UPR^mt is generally induced by dysregulation of mt protein pools. Therefore, to test if UPR^mt signaling is also operational in AML cells, we selected classical or putative UPR^mt inducers; the mt translation inhibitors tetracycline and tigecycline, the mt protein transport inhibitor MitoBlock6, and the mtDNA damaging agent ethidium bromide. In OCI-AML3 and HL60 cells, these agents indeed induced the transcription factor ATF5, which was reported as a central inducer of UPR^mt, and its targets (e.g., LonP, HSPA9), triggering apoptosis in AML cells. In addition, we here report imipridones (ONC201 and ONC212), the activators of mt protein degradation, as novel UPR^mt inducers. We recently reported that imipridones non-covalently bind the mt protease ClpP and allosterically activate it. They induced prominent apoptosis in primary AML progenitor and leukemia initiating cells (LICs) in vitro and in vivo, but not in normal bone marrow cells, following "mitochondrial proteolysis" with reduction of selective mt matrix proteins (e.g., SDHB, NDUFA12) and resultant inhibition of oxidative phosphorylation (Oxphos) (Ishizawa, Zarabi et al, Cancer Cell 2019). We then postulated that dysregulation of mt protein pools by mitochondrial proteolysis can also induce UPR^mt. Indeed, our gene expression profiles of ONC201-treated Z138 and Jeko-1 cells were highly enriched for previously published UPR^mt gene signatures, and UPR^mt effectors were induced also in AML cells.
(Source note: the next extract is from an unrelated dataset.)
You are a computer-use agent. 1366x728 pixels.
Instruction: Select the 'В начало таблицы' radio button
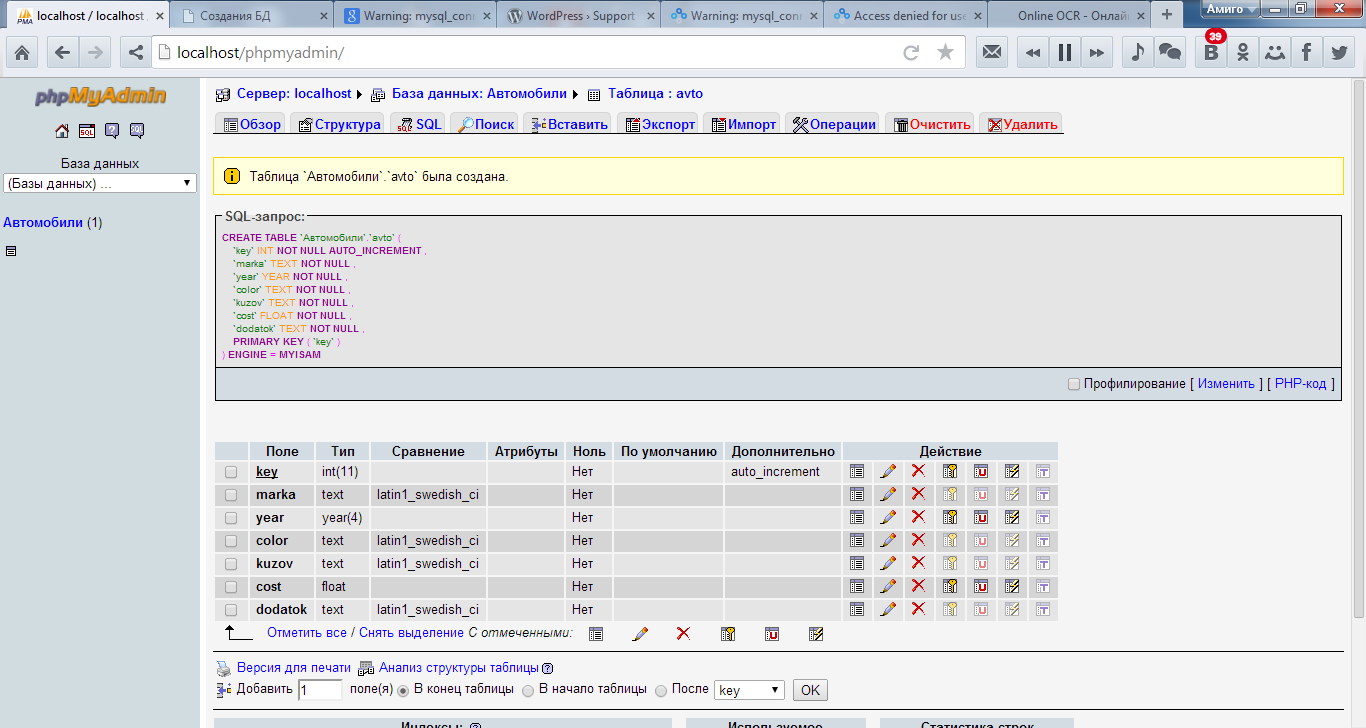528,690
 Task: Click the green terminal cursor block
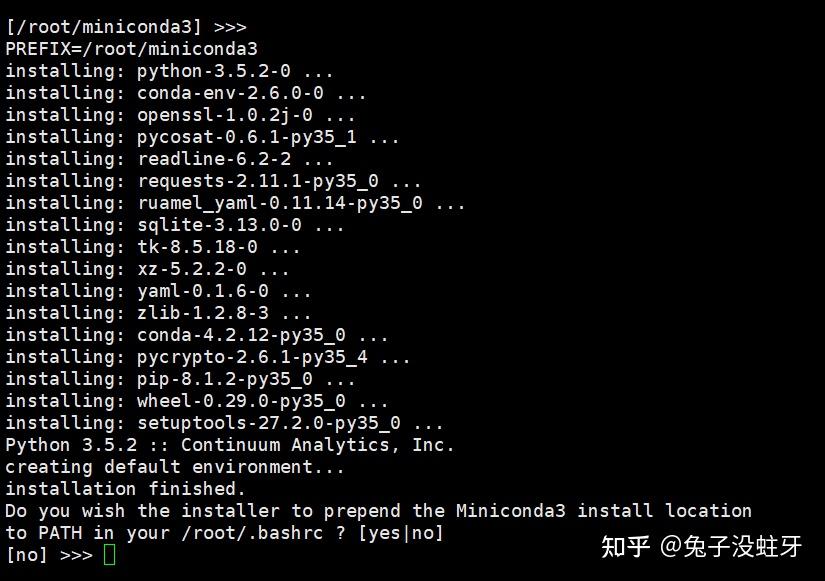click(x=109, y=555)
Of potentially high clinical significance is the finding of synergistic anti-leukemia effects of imipridones when combined with the selective BCL2 inhibitor venetoclax, in vitro and in vivo (Ishizawa et al. Science Signaling 2016, and Nii et al. Blood 2019). However, its underlying molecular mechanism is unclear. Since BCL2 is reported to be induced by UPR^mt, we hypothesized that BCL2 is critical for the ClpP-mediated UPR^mt to have the cell protective effects, contrary to lethal effects, as dual aspects of stress response. We utilized the tetracycline-inducible system of an activated mutant (Y118A) form of ClpP in OCI-AML3 cells, and demonstrated that venetoclax treatment sensitizes OCI-AML3 cells to genetic activation of ClpP towards apoptosis. Furthermore, other UPR^mt inducers (tetracycline, tigecycline, and MitoBlock6) in combination with venetoclax also synergistically induced apoptosis in AML cells, suggesting that BCL2 inhibition and UPR^mt induction generally exerts synergistic anti-leukemia effects.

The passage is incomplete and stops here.